Residential Property Drivers
33.4% increase in population predicted by 2036. 1.5% current interest rate // 1.25% predicted interest rate.
High population growth is an economic driver for the residential market that is stimulating the Newcastle’s development boom. The official population estimate for 2016 was 165,050 persons Newcastle’s population is projected to reach 207,450 in 2036. Positive correlation – inextricably linked.
Record low interest rates
Investors see opportunity in Newcastle’s current expansion in some cases due to Newcastle’s record low interest rates. Experts predict interest rates will remain stable within the foreseeable future, supporting demand for property. 5.8% unemployment rate.
The unemployment rate of the Hunter Region currently sits at 5.8% - which is lower than the national average unemployment rate. The Hunter will benefit from job growth in the Health Care, Business Services, Education and Hospitality sectors.
Economic growth is predicted to accelerate in the immediate future.
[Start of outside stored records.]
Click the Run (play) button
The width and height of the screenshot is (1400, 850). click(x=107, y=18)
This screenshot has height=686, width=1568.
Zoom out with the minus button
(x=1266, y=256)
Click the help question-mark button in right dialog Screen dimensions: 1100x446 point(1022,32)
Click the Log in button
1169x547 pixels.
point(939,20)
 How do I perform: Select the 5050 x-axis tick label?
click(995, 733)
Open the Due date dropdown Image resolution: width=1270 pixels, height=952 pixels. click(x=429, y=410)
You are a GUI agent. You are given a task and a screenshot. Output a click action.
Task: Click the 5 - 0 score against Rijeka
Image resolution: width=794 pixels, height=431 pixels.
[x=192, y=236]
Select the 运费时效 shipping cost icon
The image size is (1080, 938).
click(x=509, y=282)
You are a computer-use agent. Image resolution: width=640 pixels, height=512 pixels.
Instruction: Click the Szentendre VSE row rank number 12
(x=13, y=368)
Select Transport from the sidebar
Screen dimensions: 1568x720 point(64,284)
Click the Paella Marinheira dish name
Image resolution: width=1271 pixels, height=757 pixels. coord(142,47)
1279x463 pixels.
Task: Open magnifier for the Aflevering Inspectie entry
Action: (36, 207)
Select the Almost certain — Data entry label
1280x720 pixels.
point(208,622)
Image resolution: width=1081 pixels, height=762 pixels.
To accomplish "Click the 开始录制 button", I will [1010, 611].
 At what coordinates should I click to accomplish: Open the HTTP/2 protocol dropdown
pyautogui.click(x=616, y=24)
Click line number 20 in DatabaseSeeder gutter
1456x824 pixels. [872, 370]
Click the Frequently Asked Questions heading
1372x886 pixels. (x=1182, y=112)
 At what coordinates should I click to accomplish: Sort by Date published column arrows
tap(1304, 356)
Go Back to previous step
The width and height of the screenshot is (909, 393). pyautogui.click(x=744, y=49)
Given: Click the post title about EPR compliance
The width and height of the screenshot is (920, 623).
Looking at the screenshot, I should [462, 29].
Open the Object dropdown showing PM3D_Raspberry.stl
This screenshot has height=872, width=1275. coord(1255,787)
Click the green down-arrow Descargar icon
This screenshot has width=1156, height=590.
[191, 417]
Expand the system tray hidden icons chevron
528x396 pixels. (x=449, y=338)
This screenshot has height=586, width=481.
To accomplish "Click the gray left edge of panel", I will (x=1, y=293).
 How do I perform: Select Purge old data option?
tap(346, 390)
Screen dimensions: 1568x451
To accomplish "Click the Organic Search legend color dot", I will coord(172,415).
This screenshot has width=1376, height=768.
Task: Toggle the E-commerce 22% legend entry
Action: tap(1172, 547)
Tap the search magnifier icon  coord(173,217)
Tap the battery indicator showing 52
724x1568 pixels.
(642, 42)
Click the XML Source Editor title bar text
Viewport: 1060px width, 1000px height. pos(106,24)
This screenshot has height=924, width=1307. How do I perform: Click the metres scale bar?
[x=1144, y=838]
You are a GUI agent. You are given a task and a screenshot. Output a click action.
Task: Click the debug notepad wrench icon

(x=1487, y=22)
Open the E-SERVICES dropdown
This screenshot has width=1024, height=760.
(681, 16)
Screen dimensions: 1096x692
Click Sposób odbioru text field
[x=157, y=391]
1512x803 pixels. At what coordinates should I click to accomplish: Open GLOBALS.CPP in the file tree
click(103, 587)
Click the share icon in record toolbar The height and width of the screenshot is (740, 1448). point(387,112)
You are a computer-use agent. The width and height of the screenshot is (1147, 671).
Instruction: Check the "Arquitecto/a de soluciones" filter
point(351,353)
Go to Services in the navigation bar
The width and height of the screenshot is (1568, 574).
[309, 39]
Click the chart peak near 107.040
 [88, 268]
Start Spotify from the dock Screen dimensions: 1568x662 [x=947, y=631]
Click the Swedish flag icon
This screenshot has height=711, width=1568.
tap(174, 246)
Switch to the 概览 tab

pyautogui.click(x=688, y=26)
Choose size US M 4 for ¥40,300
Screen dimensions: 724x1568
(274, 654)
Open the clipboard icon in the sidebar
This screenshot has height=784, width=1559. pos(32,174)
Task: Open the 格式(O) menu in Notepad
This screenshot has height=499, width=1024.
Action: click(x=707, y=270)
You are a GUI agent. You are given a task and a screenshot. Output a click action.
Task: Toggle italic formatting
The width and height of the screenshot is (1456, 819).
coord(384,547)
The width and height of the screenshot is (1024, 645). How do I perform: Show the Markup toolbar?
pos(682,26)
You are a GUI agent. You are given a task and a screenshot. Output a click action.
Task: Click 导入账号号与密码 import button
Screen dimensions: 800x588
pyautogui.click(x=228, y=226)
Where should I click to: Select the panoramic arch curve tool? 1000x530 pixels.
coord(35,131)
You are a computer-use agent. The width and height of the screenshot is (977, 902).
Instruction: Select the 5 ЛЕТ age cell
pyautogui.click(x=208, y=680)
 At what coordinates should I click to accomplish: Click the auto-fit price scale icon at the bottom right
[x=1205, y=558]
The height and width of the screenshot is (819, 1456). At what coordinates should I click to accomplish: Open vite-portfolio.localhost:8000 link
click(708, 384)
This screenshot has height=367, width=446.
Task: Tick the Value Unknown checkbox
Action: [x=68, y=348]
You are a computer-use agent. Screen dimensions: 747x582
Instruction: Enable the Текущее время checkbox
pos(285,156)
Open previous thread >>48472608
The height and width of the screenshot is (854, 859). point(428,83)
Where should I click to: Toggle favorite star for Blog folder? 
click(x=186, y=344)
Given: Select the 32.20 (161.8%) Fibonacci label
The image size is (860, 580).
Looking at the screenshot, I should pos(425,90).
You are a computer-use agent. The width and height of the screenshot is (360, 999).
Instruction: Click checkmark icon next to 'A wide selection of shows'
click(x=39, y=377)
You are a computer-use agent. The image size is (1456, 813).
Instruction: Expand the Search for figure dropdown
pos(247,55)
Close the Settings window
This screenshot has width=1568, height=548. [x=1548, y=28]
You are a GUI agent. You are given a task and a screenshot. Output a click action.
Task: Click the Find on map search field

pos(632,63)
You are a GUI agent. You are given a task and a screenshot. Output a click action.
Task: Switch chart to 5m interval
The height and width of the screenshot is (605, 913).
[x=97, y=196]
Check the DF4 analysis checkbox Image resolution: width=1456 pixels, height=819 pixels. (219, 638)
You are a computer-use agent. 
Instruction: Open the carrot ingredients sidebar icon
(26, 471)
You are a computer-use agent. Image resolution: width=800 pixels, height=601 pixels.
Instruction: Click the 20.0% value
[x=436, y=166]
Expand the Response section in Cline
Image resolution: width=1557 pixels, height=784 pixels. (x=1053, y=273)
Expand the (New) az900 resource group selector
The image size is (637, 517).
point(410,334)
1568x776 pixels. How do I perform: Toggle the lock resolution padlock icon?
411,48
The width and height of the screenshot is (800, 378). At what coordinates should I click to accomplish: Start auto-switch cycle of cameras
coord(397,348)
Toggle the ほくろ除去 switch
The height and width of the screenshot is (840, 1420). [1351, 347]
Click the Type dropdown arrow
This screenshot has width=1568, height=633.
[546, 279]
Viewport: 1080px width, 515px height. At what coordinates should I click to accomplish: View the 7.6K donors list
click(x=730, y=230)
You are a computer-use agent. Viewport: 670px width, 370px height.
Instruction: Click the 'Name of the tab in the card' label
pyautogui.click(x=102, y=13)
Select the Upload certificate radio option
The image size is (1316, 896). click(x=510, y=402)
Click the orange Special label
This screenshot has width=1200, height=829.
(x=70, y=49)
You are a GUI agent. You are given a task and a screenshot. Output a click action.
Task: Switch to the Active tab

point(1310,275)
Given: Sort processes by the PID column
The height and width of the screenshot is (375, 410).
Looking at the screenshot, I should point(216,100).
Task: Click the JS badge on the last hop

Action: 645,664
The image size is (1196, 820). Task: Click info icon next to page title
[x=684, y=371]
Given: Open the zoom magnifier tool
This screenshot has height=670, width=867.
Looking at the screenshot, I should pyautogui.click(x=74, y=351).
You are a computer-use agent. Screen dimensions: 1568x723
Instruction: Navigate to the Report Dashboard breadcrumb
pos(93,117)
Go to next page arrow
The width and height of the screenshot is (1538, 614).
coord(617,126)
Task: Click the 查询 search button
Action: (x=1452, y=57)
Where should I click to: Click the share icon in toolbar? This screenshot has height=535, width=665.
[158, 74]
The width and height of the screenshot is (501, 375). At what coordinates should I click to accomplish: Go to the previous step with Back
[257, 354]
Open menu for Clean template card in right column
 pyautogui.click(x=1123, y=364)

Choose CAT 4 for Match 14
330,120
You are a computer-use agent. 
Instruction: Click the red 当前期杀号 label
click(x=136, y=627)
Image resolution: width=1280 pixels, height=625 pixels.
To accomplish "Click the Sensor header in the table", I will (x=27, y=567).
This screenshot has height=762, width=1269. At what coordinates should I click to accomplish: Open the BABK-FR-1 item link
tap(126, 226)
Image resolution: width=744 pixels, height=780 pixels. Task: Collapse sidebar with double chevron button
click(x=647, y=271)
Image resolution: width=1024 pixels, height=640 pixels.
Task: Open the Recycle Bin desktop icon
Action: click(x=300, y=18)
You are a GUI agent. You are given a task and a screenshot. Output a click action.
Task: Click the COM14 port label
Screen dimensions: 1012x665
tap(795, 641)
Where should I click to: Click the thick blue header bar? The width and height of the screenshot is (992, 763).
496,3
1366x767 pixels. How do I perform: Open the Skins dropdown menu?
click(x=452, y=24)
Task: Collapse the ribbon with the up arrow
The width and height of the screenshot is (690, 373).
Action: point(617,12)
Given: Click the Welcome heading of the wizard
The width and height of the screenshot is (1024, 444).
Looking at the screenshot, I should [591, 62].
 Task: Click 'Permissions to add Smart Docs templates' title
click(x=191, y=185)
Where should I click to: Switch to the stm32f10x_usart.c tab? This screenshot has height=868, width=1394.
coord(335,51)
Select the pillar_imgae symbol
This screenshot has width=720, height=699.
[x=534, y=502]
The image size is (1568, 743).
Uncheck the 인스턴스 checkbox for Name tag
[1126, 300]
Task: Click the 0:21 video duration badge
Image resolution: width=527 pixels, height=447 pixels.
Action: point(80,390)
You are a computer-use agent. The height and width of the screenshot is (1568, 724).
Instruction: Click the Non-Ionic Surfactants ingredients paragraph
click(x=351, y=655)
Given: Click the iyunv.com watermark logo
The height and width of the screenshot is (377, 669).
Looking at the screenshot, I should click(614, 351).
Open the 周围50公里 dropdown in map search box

Due to demand for services and an increase in residential construction, the Newcastle region is expected to benefit substantially from an improvement in domestic visitation (owing to a lower Australian dollar). Moreover, the New South Wales Government have committed $500 million to revitalise Newcastle.
Capital City Price Disparity
A major driver of the Newcastle property market is the disparity between property prices in Newcastle in comparison other major capital cities. Newcastle property prices are 48% of the value compared to Sydney metro.